■ Instructions for the task
Up to and including the line that contains "Screen dimensions: 905x588", repeat the entries below exactly from the first line on. Do not carry over any pictures.

■ Records from a collection
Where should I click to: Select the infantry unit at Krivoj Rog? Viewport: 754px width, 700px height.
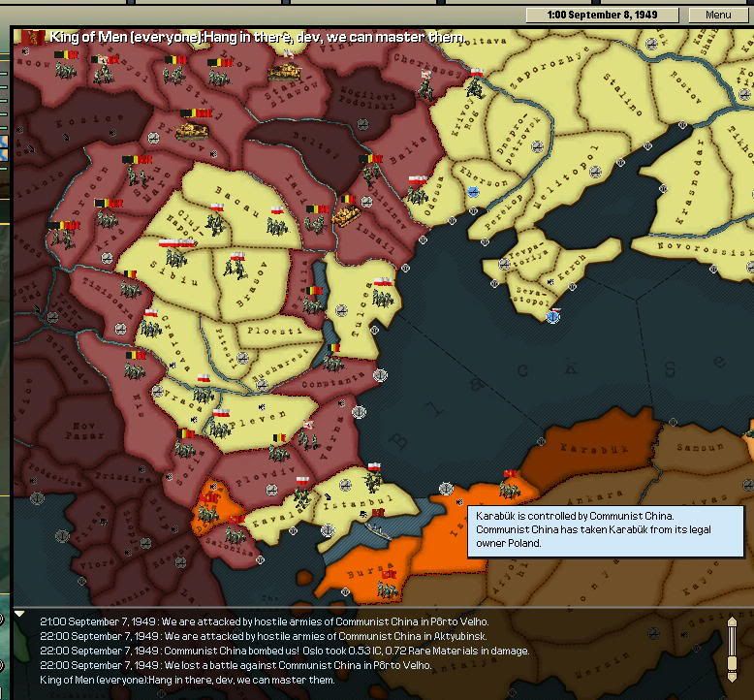(x=475, y=88)
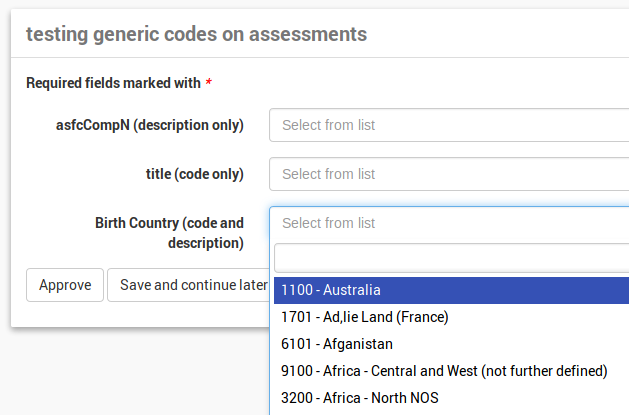Click the Select from list placeholder in title
Viewport: 629px width, 415px height.
click(x=328, y=174)
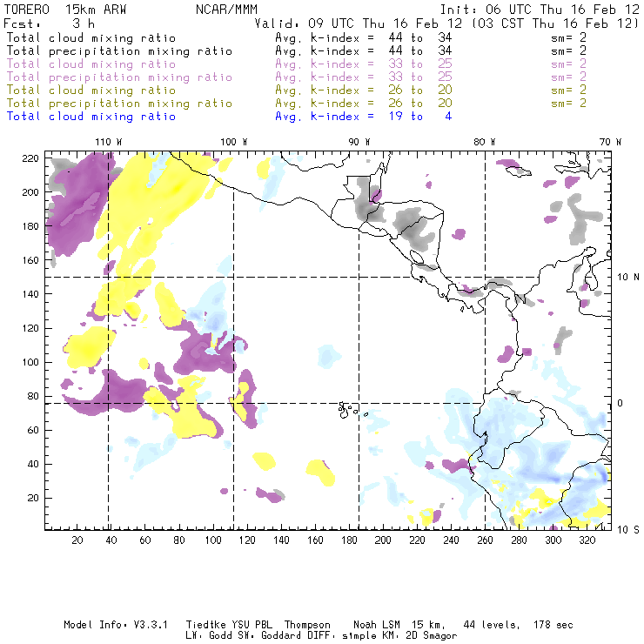This screenshot has height=644, width=644.
Task: Select the blue "Avg. k-index = 19 to 4" text
Action: pos(363,117)
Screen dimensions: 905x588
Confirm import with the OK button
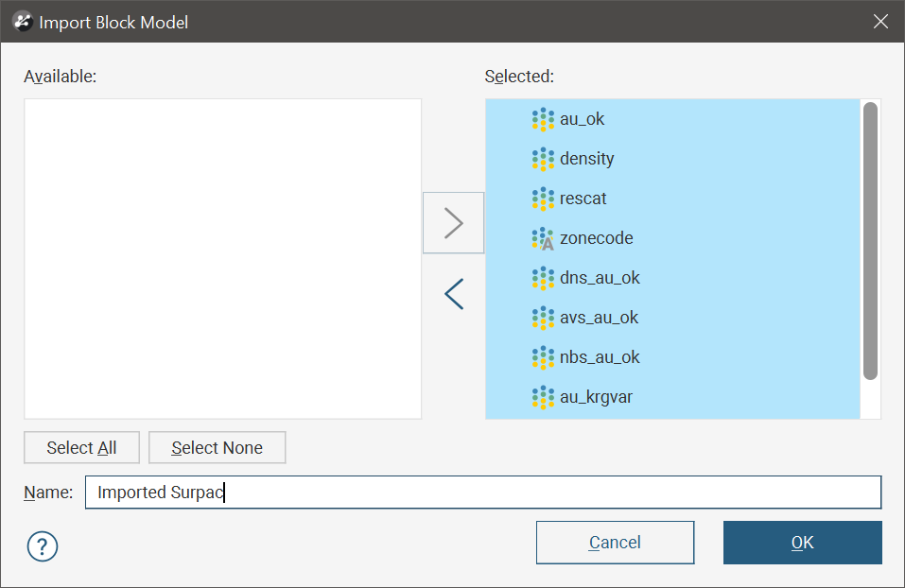point(802,543)
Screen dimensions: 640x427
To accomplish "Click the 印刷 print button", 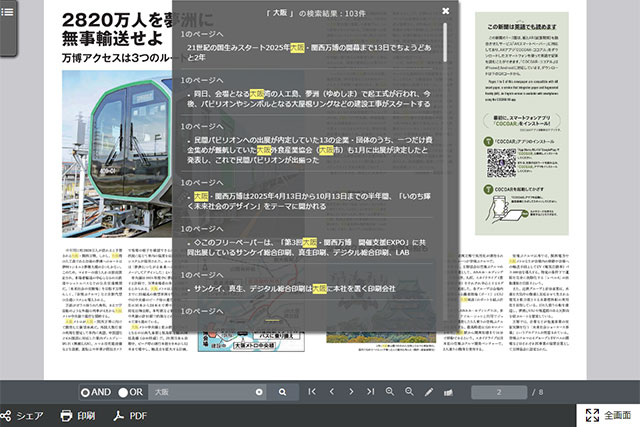I will [x=77, y=415].

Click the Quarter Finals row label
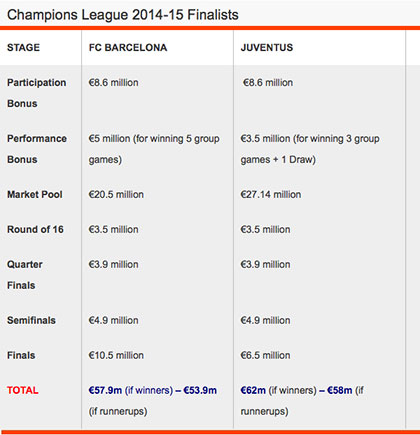point(25,275)
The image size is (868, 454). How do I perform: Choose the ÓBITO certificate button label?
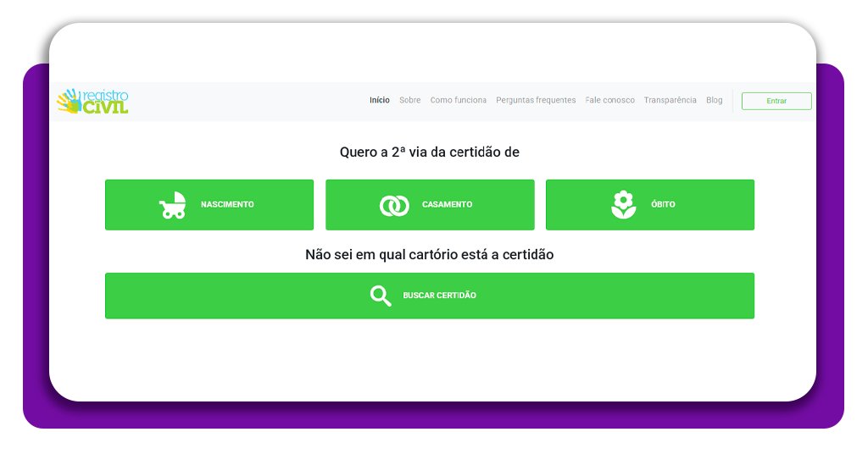[663, 205]
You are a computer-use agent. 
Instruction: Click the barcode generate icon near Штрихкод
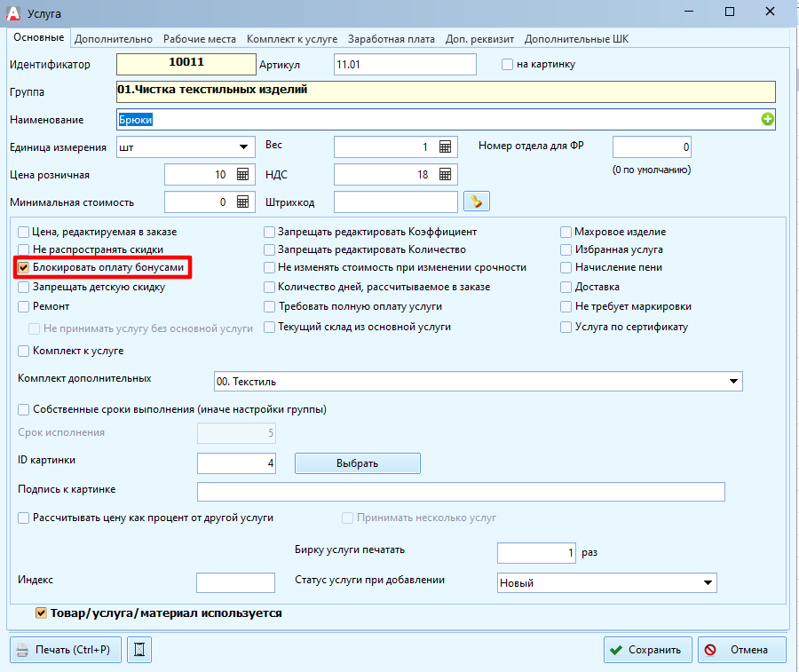point(477,202)
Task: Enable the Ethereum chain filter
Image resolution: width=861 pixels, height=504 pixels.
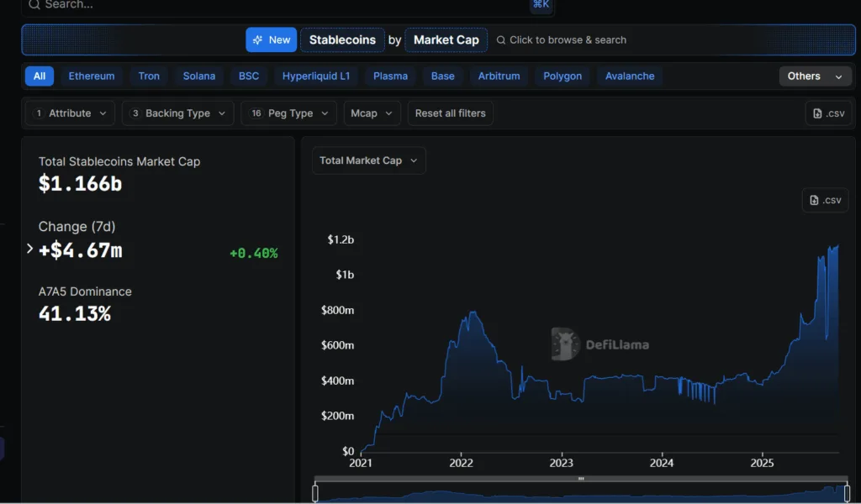Action: tap(91, 76)
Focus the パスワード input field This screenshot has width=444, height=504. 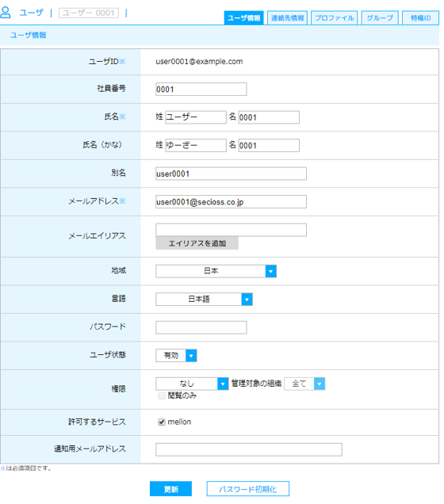[201, 327]
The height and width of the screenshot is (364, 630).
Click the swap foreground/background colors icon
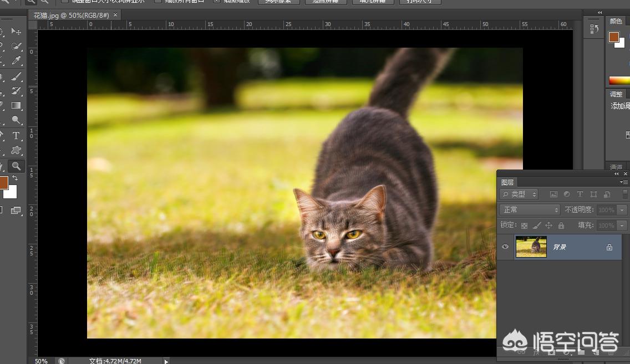[15, 178]
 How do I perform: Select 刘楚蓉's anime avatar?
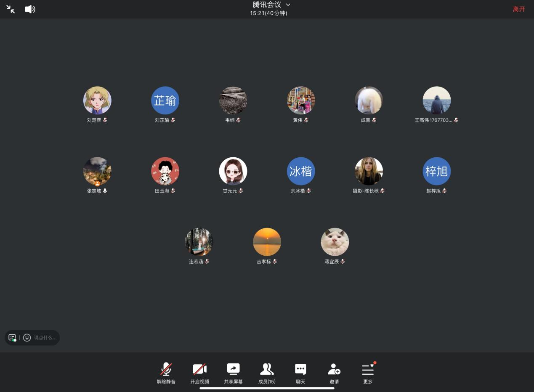(97, 101)
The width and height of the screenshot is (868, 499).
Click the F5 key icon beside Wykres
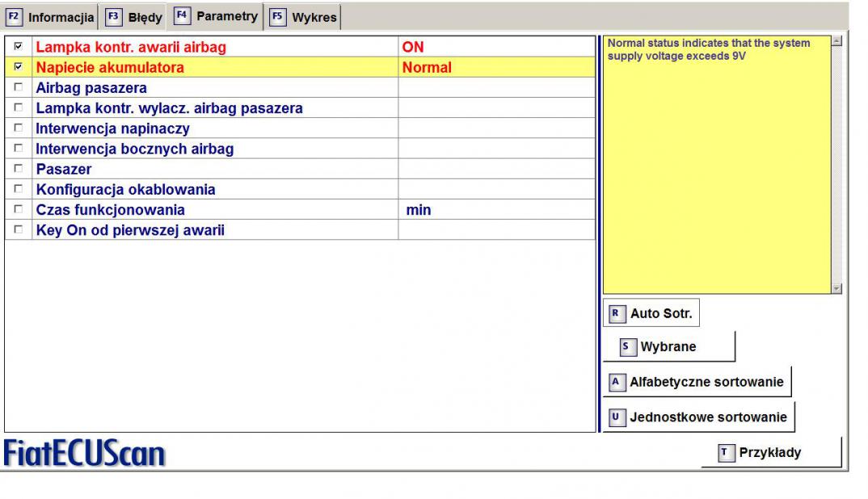click(x=277, y=17)
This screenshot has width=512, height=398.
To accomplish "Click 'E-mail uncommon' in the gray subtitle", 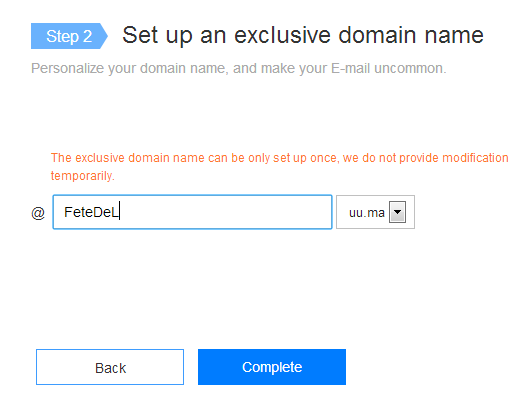I will coord(389,68).
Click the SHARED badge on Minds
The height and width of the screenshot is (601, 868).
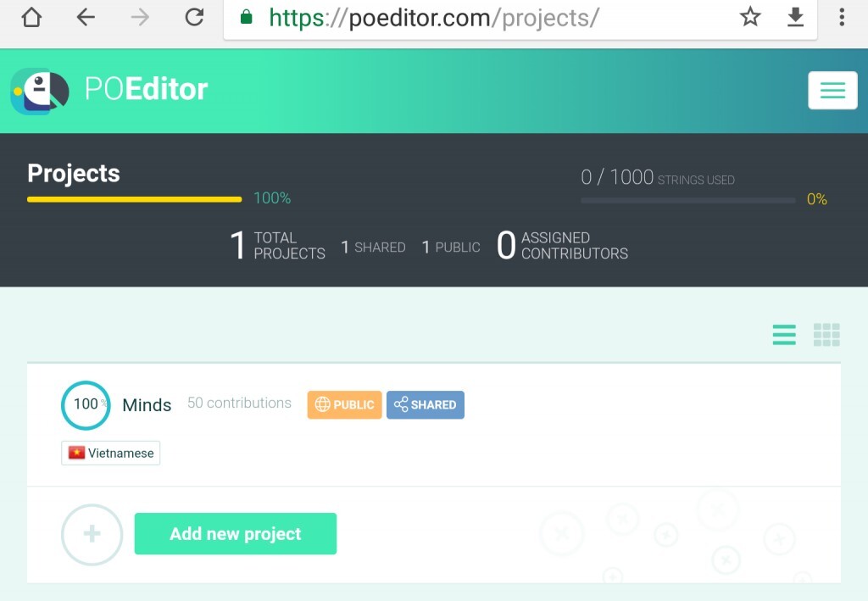pyautogui.click(x=426, y=405)
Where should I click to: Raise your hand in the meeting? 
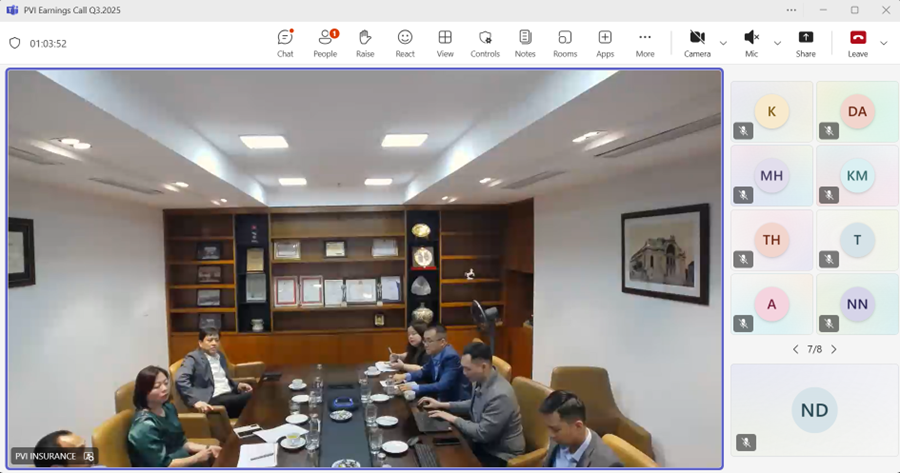pyautogui.click(x=365, y=42)
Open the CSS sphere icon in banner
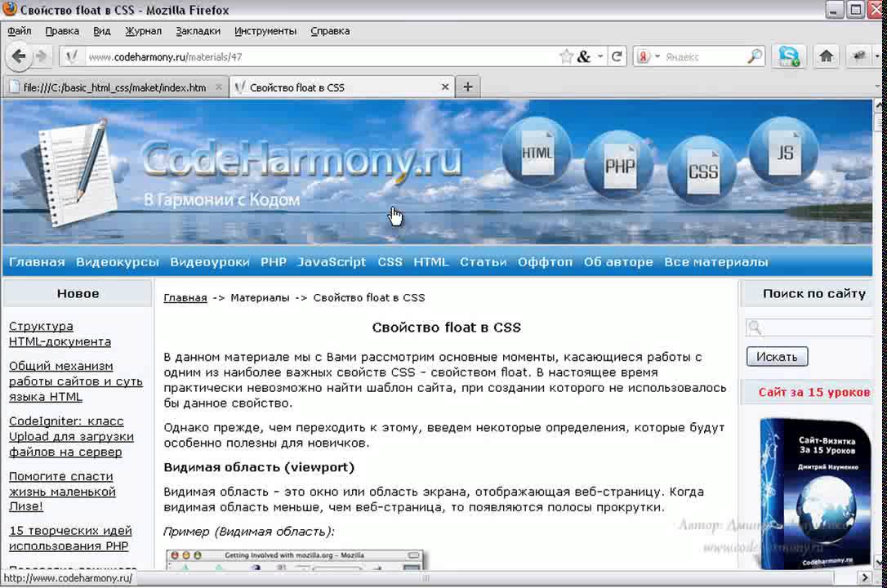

■ Final answer
Where should I click to: Select the infantry unit at Krivoj Rog? Viewport: 754px width, 700px height.
(x=475, y=88)
Click the Select from list placeholder in title
Viewport: 629px width, 415px height.
click(x=328, y=174)
This screenshot has height=644, width=644.
Task: Select the blue "Avg. k-index = 19 to 4" text
Action: pos(363,117)
Screen dimensions: 905x588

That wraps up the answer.